Windows containers & SQL Server – Part 3 – Error Logs

So far this series has covered: installing Docker for Windows, the basic commands for managing images and containers, and creating a new image. This post will cover troubleshooting containers & the Docker application using the various log files that are available.

Depending on the type of process being run in a container (interactive or non-interactive), event and error information may be collected by the host logs, application logs, or by the Docker logs (or by all 3, in the case of SQL Server and IIS for Windows).

Host Logs

The Windows Application & System Logs will collect event information about the Docker application & host system. These events can be viewed by:

  1. Open the Windows Event Viewer application.
  2. Expand the Windows Logs folder and select the Application or System log.
  3. Select Filter Current Log from the Actions list, and then expand the dropdown and select docker.

Application Logs

For containers that are running non-interactive processes (ie.

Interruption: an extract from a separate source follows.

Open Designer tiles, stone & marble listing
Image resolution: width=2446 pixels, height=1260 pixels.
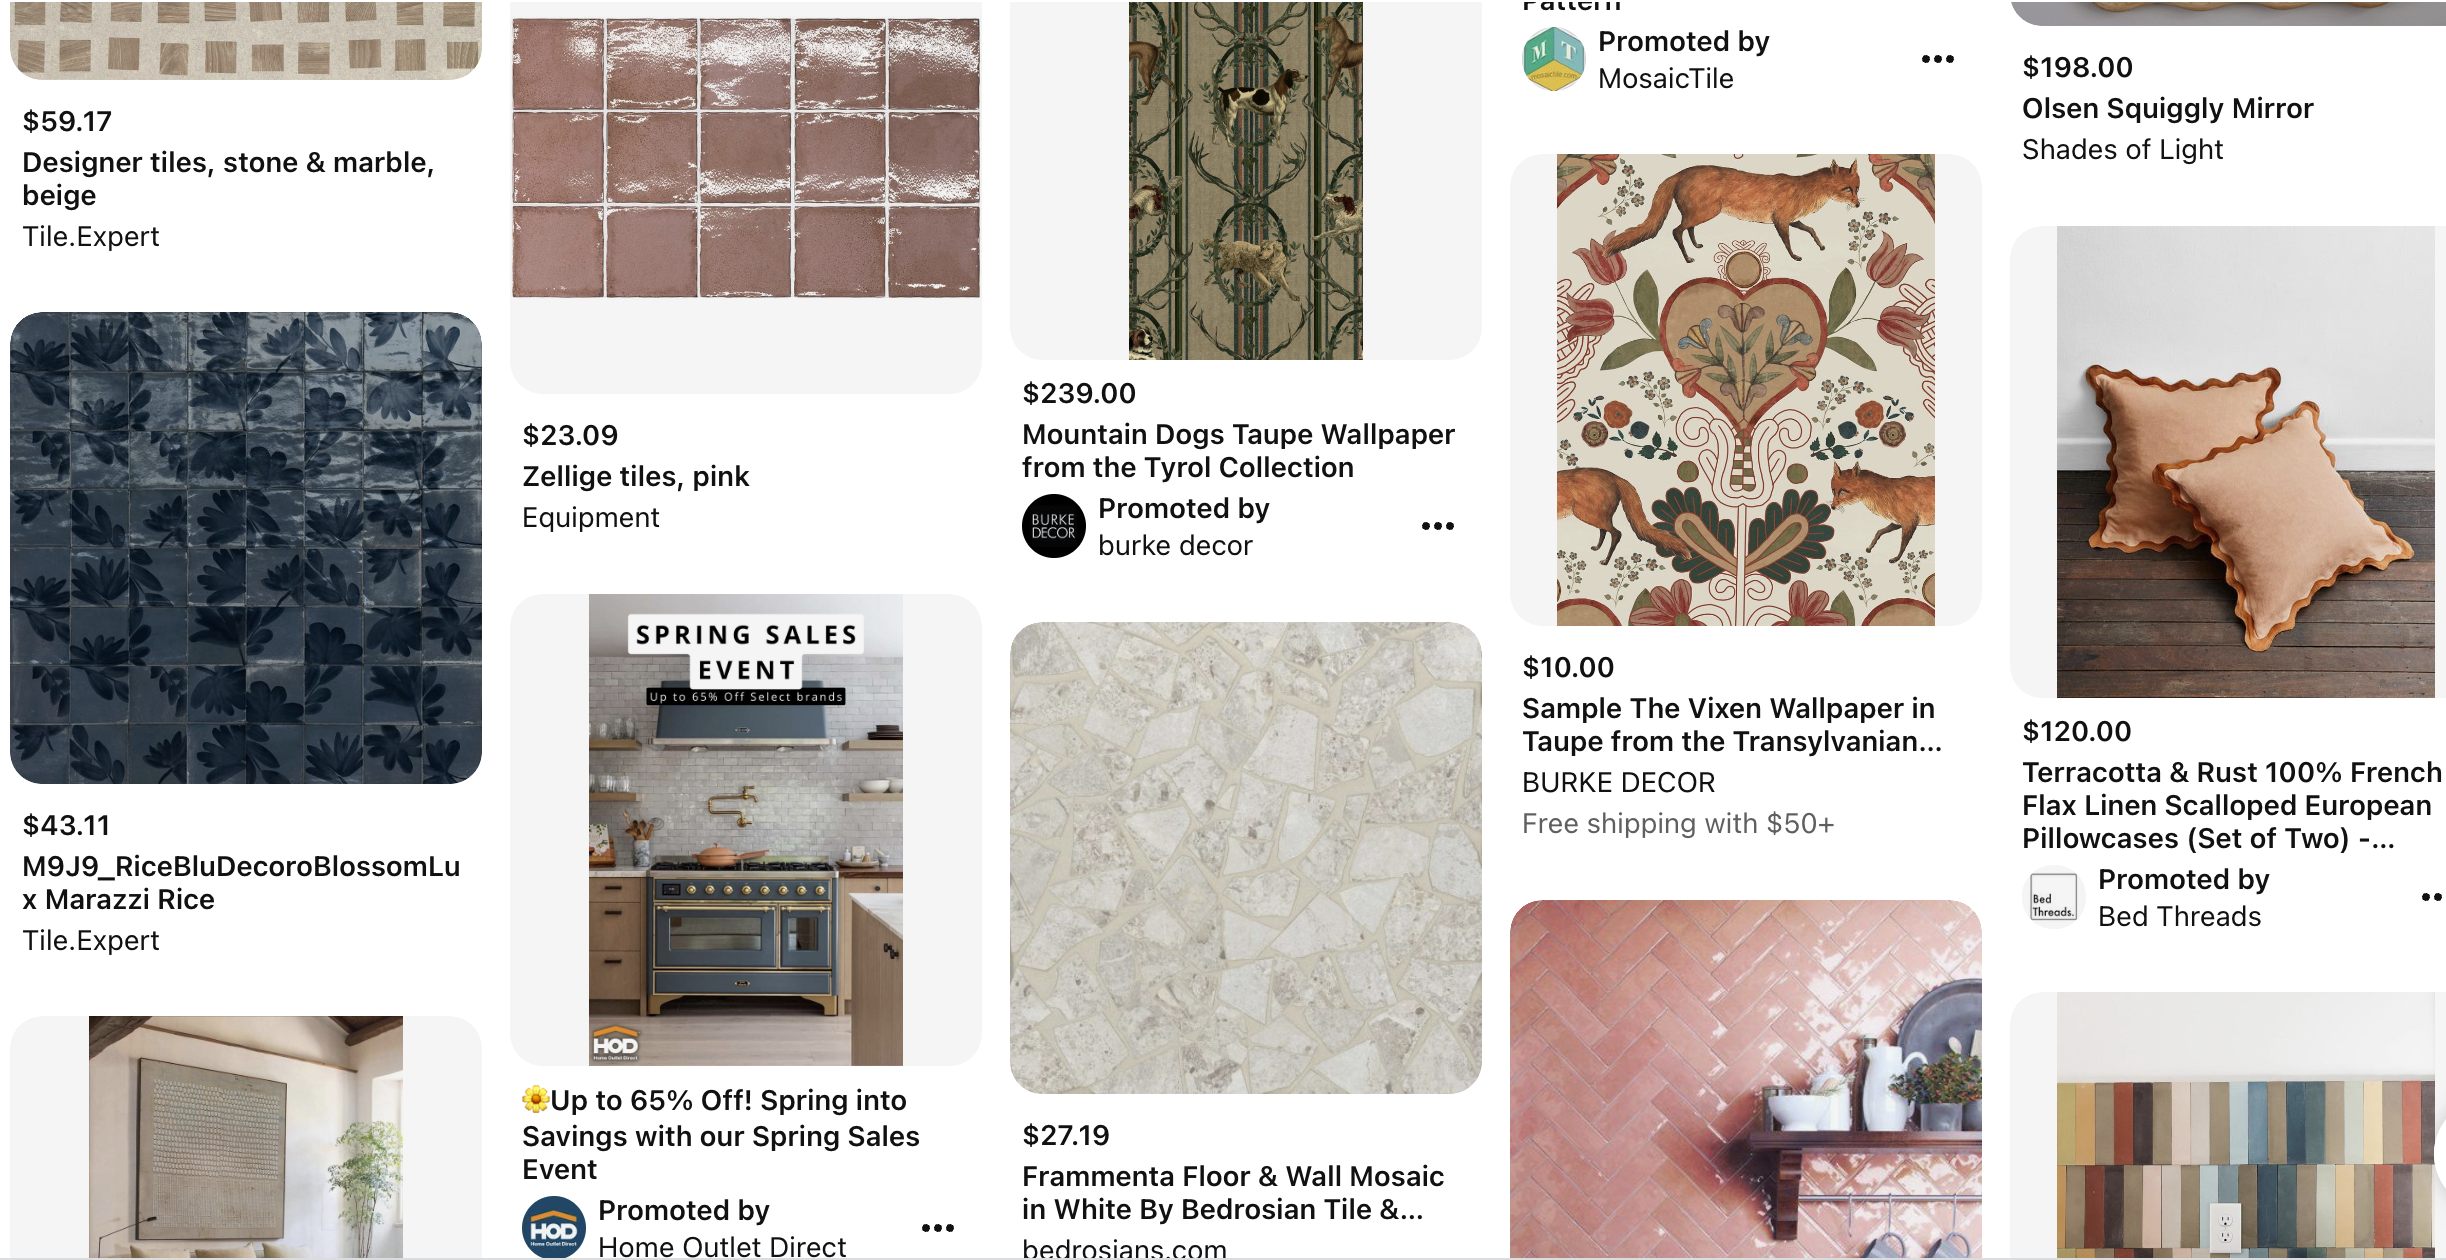229,178
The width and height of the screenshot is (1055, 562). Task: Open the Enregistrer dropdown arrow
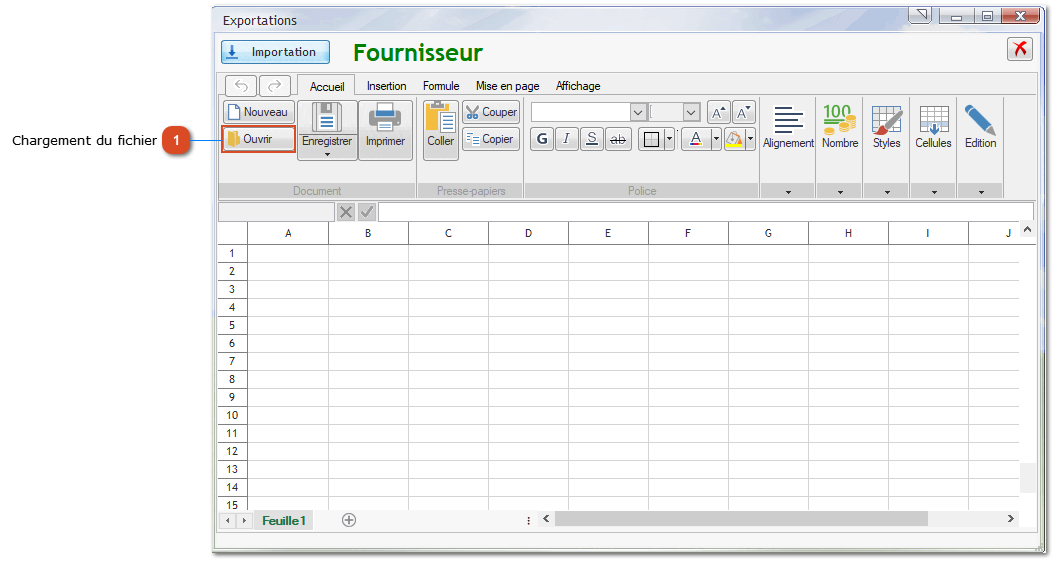tap(327, 154)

SQL Server or IIS for Windows), the application will send event information to its own log file in the container. These logs can typically be accessed:

  • through the application itself (ie. using SQL Server Management Studio).
  • by opening an interactive PowerShell session to the container.
  • copying the log file out of the container.

Viewing logs with SSMS

To view the SQL Server Error Log:

  1. Open SQL Server Management Studio.
  2. Connect to the SQL Server container using the hostname and port. (in this example the container is on the local computer, using port 1433)
  3. Expand the Management and SQL Server Logs folders.
  4. Double-click on the desired log file to open.

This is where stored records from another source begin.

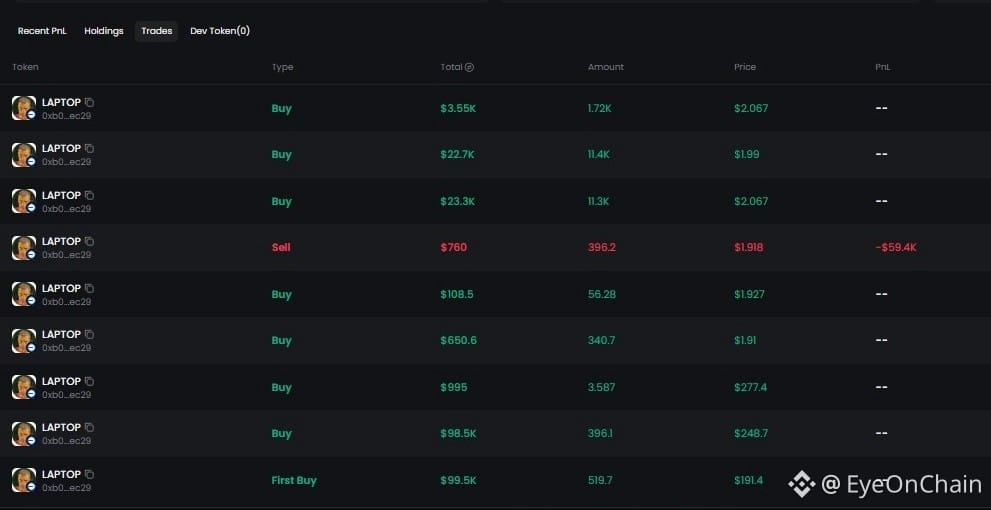The height and width of the screenshot is (510, 991).
Task: Click the currency toggle icon beside Total
Action: pos(469,67)
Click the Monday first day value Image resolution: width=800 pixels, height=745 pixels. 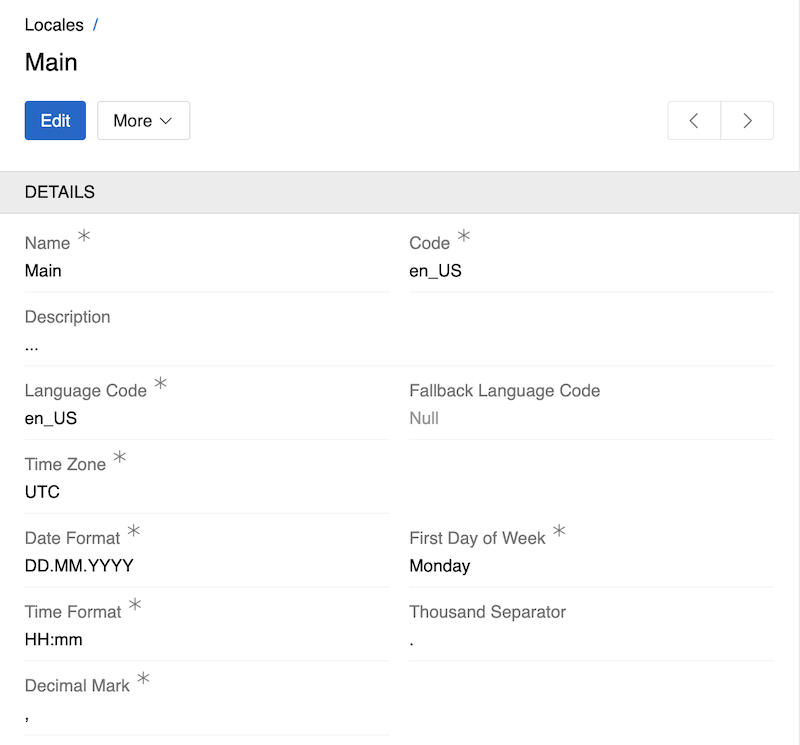pos(439,566)
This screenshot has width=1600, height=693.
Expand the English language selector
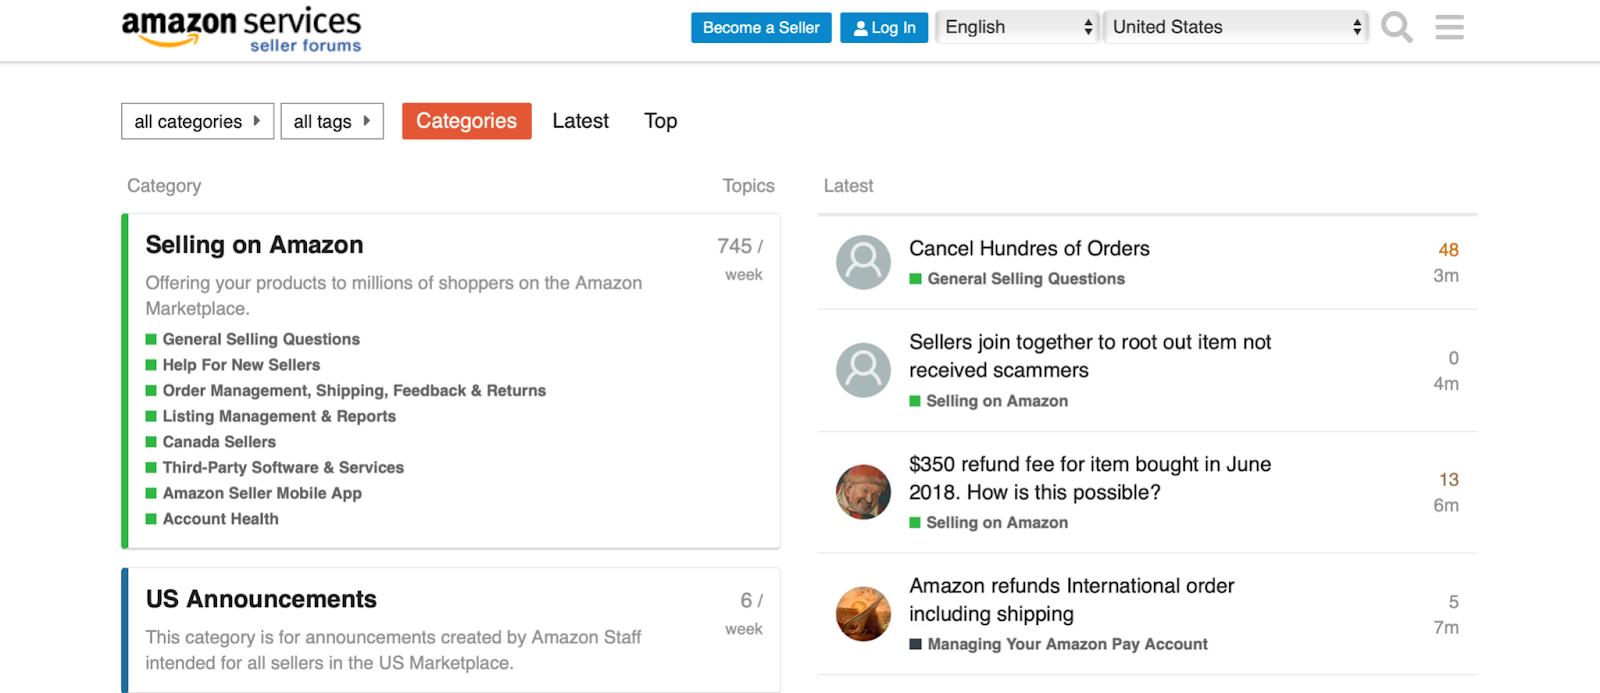click(x=1017, y=27)
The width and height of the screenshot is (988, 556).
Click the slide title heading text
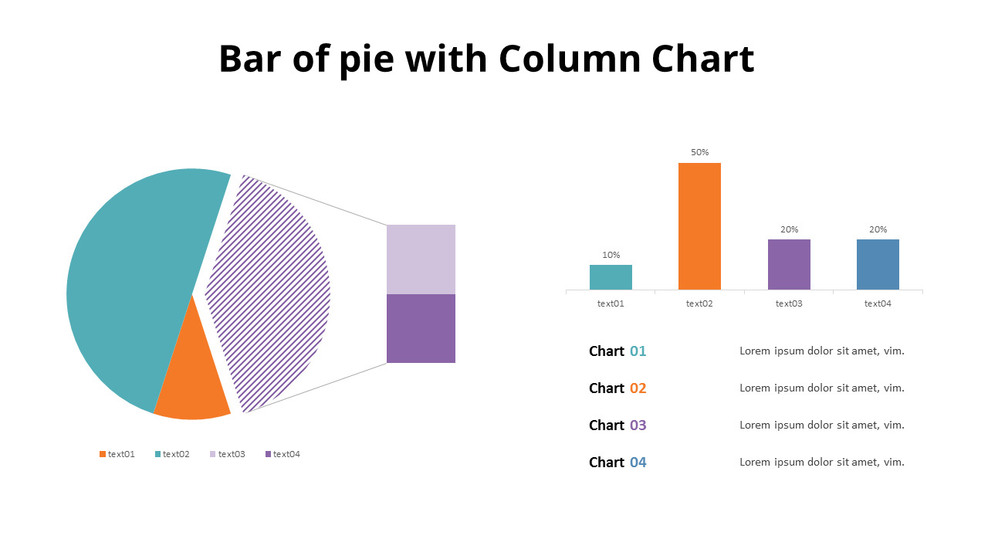(486, 59)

Opening logs with an interactive PowerShell session

If SSMS is unable to open the log files in the container, it may be necessary to create an interactive session (to the container) using PowerShell. To create an interactive session:

  1. Open Powershell (an Administrator PowerShell window may be necessary).
  2. Verify that the container is running normally:
    docker ps -a
  3. Connect to the container:
    docker exec -it <container name or ID> powershell
  4. Browse to the log file directory and open the log file using the type command (type is an alias for Get-Content).
    cd C:\Program Files\Microsoft SQL Server\MSSQL14.MSSQLSERVER\MSSQL\Log
    type .\ERRORLOG

With larger log files the type command can be cumbersome to use without a known filter criteria. In this situation it may be easier to copy the file out of the container and open the log file with a more robust text editor.

Copying log files out of a container

The docker cp command can be used to copy files between the container and host file systems. The cp command requires the name or ID of a container, along with the folder or file paths for both the host and container. The syntax for the cp command is:
docker cp <container name or ID>:<source path> <destination path>
Depending on whether the container name is part of the source path or destination path, files can be copied into or out of the container.

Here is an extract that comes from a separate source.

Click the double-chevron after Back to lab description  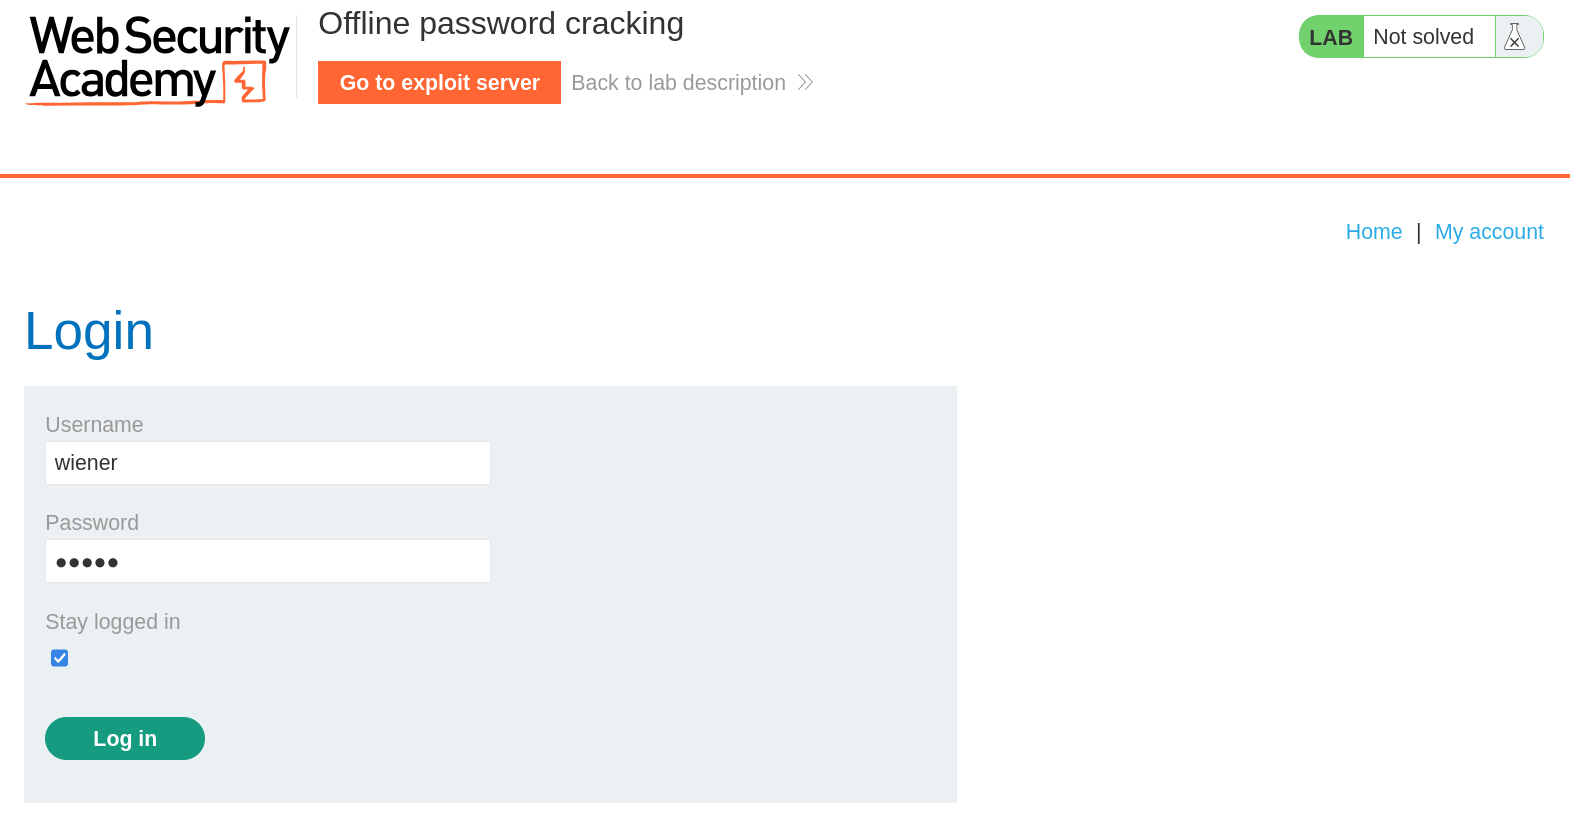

Once the log file has been copied to the host, it can then be opened with any preferred application or editor (eg. Notepad ++).

While the cp command works fine with Windows Server based containters, it does not appear to work with containers running in Docker Desktop for Windows.

In this situation, a directory on the host can be mounted as a volume in the container, and then the log files can be copied into that.

Docker Logs

The last set of logs to look at are for containers with interactive processes. These can be displayed using the Docker Logs command and contain any outputs that are sent to STDOUT (Standard Output) or STDERR (Standard Error). If the log output is too long, the option –since <date> may be helpful for limiting the log output to the newest entries.